Dataset entries
····················

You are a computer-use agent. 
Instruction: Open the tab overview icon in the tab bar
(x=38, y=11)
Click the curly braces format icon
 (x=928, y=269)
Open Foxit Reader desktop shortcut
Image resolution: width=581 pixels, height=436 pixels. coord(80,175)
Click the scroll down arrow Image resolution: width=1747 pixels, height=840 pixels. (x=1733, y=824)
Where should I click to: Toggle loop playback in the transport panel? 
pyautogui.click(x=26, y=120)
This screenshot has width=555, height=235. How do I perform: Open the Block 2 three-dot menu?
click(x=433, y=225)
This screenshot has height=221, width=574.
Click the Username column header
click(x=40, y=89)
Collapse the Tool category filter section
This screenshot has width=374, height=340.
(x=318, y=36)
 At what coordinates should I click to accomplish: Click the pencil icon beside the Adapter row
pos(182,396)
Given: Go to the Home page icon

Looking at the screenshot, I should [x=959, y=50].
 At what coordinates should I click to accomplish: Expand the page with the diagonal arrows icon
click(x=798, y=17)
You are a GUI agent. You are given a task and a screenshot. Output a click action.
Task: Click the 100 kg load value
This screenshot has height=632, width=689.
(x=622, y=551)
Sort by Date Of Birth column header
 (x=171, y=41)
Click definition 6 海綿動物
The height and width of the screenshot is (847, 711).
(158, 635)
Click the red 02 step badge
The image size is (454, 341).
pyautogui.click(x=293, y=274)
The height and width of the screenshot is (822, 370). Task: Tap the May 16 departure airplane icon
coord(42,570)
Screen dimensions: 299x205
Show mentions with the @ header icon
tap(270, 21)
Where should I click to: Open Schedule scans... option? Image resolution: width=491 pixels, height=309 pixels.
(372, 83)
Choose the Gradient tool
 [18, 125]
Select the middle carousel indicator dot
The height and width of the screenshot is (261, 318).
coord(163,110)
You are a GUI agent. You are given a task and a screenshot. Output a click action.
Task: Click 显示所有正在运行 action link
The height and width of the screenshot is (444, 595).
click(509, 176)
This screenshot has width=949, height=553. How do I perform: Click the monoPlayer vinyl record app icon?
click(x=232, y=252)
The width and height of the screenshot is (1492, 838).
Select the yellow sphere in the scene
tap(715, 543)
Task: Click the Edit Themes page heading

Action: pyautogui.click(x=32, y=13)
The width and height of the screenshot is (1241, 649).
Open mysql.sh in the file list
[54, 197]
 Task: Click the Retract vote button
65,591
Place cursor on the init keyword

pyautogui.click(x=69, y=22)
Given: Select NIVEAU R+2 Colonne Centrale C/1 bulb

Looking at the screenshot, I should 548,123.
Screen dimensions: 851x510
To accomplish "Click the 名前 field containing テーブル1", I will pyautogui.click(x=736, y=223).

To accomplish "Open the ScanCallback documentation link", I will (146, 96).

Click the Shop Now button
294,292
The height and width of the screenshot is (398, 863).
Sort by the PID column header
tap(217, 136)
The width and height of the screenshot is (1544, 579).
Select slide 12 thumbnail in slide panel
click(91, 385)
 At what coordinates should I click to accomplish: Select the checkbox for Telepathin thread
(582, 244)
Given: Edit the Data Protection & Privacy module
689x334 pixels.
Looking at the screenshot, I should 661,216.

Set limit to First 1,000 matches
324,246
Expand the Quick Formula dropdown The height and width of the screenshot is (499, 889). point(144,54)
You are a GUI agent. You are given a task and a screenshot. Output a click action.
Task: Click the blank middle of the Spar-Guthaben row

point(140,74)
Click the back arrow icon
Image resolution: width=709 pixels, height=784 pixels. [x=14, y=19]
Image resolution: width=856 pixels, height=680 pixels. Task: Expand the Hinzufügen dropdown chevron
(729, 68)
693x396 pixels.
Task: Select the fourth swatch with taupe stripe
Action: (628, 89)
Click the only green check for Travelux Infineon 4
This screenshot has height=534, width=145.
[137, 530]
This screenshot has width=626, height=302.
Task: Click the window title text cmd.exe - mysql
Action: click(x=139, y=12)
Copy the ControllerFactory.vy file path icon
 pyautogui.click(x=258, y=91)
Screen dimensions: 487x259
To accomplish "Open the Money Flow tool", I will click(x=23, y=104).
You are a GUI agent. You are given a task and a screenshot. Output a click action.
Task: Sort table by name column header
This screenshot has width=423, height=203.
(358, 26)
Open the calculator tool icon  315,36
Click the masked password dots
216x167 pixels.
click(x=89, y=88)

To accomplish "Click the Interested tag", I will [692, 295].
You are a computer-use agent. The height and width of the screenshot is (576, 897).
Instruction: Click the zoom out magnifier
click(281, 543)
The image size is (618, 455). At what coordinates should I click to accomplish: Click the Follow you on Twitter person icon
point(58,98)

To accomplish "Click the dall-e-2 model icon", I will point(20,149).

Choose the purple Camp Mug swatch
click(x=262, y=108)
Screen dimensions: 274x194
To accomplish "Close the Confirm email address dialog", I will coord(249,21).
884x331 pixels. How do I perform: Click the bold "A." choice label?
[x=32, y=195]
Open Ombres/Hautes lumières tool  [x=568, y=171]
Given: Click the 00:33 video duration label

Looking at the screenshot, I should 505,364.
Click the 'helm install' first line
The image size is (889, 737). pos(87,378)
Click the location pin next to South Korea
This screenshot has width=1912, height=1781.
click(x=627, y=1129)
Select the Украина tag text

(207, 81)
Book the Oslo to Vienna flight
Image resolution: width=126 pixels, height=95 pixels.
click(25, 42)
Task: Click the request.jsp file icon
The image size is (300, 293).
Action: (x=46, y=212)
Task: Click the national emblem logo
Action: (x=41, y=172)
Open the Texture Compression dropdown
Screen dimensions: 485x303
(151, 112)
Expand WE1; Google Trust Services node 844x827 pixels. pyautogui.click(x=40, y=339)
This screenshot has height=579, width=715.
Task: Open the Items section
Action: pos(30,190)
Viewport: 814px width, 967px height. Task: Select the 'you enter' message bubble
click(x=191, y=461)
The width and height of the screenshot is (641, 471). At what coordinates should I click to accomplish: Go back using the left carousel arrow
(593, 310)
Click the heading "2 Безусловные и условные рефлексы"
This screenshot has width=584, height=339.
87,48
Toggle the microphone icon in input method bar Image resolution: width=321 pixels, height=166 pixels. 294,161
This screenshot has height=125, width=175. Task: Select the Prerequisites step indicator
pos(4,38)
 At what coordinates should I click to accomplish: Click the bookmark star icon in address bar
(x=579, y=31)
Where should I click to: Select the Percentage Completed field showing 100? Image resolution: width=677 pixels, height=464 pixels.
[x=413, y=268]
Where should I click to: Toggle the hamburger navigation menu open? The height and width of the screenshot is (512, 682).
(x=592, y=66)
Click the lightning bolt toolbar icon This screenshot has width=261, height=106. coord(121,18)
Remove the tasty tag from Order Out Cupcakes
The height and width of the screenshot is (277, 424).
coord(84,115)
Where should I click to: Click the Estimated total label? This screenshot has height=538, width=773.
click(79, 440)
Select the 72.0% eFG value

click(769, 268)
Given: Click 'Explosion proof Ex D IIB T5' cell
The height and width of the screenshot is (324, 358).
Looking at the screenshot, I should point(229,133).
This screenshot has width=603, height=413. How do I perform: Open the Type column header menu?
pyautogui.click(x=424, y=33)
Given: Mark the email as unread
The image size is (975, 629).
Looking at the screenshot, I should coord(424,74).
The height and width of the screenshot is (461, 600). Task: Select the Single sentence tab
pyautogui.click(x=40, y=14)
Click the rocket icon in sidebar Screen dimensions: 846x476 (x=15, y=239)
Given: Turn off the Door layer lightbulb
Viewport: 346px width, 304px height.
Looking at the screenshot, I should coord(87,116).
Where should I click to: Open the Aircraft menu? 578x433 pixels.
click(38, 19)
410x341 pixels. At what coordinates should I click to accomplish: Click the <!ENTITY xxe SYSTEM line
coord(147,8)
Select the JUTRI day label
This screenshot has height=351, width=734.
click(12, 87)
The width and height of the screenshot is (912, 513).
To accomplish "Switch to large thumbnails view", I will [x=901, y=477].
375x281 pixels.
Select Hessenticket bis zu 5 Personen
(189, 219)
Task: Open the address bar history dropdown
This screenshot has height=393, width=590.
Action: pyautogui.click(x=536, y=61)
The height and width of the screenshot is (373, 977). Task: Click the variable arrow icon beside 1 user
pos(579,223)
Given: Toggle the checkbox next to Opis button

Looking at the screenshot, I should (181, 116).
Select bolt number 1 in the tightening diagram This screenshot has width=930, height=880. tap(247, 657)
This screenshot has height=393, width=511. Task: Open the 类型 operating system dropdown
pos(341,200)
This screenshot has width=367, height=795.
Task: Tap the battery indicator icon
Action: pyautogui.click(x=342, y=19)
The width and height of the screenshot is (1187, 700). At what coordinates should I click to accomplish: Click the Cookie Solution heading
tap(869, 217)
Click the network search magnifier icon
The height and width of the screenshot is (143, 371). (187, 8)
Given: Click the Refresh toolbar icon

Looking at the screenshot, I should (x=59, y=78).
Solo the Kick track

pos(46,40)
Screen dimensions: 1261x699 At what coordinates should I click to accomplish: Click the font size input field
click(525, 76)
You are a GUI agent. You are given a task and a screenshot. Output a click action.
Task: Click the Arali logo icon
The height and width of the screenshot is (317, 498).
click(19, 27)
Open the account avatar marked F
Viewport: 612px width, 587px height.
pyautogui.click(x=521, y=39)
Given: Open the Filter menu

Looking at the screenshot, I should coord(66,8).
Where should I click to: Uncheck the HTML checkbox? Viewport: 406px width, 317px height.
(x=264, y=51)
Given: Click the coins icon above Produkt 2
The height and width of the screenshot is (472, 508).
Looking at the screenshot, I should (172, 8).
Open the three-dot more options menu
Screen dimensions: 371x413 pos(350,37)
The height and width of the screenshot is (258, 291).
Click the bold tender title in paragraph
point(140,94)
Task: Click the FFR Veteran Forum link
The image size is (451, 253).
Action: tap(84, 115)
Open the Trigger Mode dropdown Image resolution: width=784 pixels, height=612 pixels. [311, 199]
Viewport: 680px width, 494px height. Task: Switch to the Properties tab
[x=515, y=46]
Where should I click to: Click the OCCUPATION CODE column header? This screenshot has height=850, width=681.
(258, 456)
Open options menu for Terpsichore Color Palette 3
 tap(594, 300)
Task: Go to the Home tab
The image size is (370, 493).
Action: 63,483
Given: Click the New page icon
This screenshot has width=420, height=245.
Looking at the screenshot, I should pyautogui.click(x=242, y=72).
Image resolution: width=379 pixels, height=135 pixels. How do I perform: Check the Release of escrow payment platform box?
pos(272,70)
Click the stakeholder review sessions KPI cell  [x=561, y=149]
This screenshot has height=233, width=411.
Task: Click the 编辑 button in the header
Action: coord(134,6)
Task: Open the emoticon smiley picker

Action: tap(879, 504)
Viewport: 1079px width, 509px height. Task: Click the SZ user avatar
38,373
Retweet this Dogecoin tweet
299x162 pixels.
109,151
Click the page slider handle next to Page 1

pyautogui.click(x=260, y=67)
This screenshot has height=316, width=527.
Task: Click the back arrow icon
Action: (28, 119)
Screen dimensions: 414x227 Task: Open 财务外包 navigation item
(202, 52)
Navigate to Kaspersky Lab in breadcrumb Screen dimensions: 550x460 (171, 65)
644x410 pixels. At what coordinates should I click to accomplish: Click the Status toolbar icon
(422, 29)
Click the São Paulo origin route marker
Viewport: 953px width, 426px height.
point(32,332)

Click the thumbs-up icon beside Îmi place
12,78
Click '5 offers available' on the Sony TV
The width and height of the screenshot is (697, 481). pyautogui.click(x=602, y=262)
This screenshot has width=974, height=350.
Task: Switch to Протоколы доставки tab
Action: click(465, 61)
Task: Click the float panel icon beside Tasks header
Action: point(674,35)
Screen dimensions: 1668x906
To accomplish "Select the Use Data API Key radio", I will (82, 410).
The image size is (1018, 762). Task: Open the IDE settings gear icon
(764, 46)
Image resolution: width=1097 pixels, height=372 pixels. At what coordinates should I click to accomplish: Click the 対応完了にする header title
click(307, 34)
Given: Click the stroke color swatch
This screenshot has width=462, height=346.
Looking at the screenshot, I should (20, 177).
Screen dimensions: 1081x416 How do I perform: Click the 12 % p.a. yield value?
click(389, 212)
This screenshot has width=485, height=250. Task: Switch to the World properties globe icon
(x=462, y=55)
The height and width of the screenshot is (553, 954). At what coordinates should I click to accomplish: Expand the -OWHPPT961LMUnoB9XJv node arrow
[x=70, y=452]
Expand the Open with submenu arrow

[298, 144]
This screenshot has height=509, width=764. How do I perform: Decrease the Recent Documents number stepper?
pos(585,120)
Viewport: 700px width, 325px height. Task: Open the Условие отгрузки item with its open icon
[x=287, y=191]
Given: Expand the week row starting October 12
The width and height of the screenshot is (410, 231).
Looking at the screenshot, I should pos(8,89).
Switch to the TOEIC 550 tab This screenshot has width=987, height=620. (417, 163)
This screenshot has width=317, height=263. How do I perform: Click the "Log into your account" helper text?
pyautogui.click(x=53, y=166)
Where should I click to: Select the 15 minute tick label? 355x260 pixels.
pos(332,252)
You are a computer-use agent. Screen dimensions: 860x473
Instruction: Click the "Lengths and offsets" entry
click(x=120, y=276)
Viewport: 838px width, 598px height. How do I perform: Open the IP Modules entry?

····················

Exercise brief |
Every line in the records above that contains the word "email" should be copied out.

Result of the exercise |
To accomplish "Close the Confirm email address dialog", I will coord(249,21).
Given: Mark the email as unread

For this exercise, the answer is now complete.